Find the word "will" in the data. Return every line where it appears.

%%

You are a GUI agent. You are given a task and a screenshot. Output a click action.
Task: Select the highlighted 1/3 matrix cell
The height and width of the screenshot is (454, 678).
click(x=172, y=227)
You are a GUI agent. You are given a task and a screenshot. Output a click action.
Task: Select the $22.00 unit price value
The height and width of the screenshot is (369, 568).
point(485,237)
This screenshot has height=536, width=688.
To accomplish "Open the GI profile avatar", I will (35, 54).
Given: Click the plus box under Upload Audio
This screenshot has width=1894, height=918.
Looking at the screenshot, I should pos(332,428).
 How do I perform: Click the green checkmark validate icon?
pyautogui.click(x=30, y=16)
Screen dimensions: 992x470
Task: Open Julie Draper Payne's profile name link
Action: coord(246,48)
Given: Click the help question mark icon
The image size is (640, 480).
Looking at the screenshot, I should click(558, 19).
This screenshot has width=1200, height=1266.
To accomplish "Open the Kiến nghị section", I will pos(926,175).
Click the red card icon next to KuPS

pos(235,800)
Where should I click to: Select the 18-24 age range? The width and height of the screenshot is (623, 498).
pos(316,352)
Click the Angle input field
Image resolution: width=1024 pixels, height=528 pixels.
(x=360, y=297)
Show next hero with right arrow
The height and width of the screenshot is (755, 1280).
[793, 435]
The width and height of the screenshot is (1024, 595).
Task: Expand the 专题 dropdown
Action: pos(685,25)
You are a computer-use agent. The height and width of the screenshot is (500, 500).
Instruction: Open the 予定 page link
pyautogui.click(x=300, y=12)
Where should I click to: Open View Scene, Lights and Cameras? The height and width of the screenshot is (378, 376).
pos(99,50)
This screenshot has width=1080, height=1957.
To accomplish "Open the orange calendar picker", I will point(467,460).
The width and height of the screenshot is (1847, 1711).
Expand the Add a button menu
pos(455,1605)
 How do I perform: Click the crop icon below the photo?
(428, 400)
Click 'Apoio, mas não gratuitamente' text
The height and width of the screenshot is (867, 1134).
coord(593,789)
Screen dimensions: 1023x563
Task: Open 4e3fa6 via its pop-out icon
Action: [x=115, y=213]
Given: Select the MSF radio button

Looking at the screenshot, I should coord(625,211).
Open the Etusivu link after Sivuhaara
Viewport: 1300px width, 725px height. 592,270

%%

→ **Output of the task**:
To accomplish "Open the GI profile avatar", I will (35, 54).
To accomplish "Open the Kiến nghị section", I will pos(926,175).
To accomplish "Open the orange calendar picker", I will point(467,460).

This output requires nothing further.